Photodynamic therapy (
PDT) has evolved since its inception at the beginning of the 20th century, when it was defined as an
oxygen-dependent reaction between a photosensitizing
dye and light.
Photosensitizers and light sources have since been continually optimized for distinct applications and tissues. Systemic
porphyrins, such as
hematoporphyrin, were the first
photosensitizers to be used, mostly to treat
tumors. The first light sources used were broad-band, noncoherent lights, such as
quartz,
xenon,
tungsten, or
halogen lamps. The wavelengths of light chosen were based upon the absorption spectrum of
porphyrins: blue because the largest peak is at 400 nm (the Soret band) and red because of its greater penetration depth but lesser absorption at 650 nm (a Q band). Systemic
photosensitizers caused prolonged photosensitivity, and broad-band light sources had limitations and side effects.
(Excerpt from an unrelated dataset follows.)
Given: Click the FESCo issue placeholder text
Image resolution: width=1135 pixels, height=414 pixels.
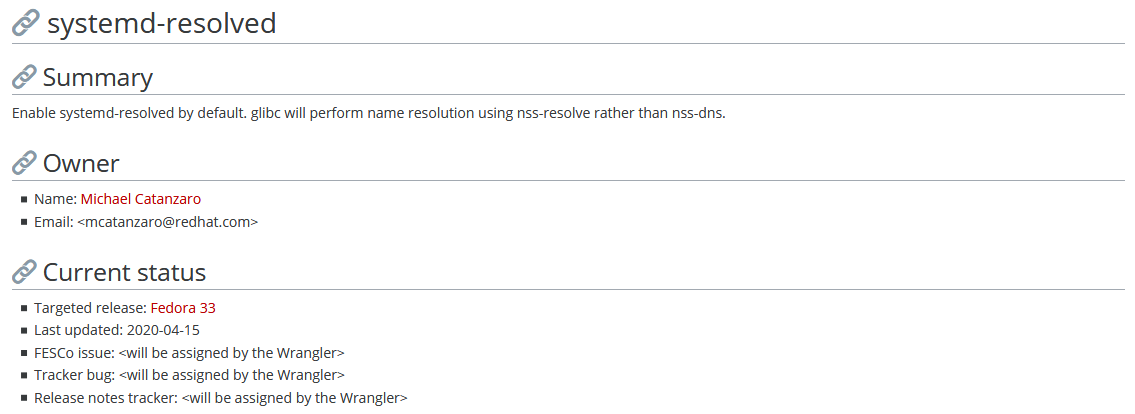Looking at the screenshot, I should [231, 353].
The development of topical
photosensitizers, such as 5-aminolevulinic
acid, and the advent of
lasers in recent years have advanced
PDT for cutaneous use. In the 1990s, red
lasers were applied to
PDT because of their increased skin penetration despite lesser absorption by
porphyrins. Broad-band blue light and red light have been studied extensively, the former achieving Food and Drug Administration approval in combination with topical
aminolevulinic acid for the treatment of
actinic keratosis in 1997. These
lasers and light sources caused significant side effects, such as discomfort,
erythema, crusting, blistering, and dyspigmentation. The recent application of the long-pulsed
pulsed dye laser (595 nm) after topical
aminolevulinic acid greatly minimized side effects without compromising efficacy. Long-pulsed
pulsed dye laser-mediated
PDT has since been shown to be effective in treatment of
actinic keratosis,
actinic cheilitis, sebaceous
hyperplasia,
lichen sclerosus, and, most recently,
acne vulgaris. Finally, intense pulsed light sources have been introduced to
PDT for the treatment of photodamage and
acne, offering advantages of versatility in wavelengths and applications.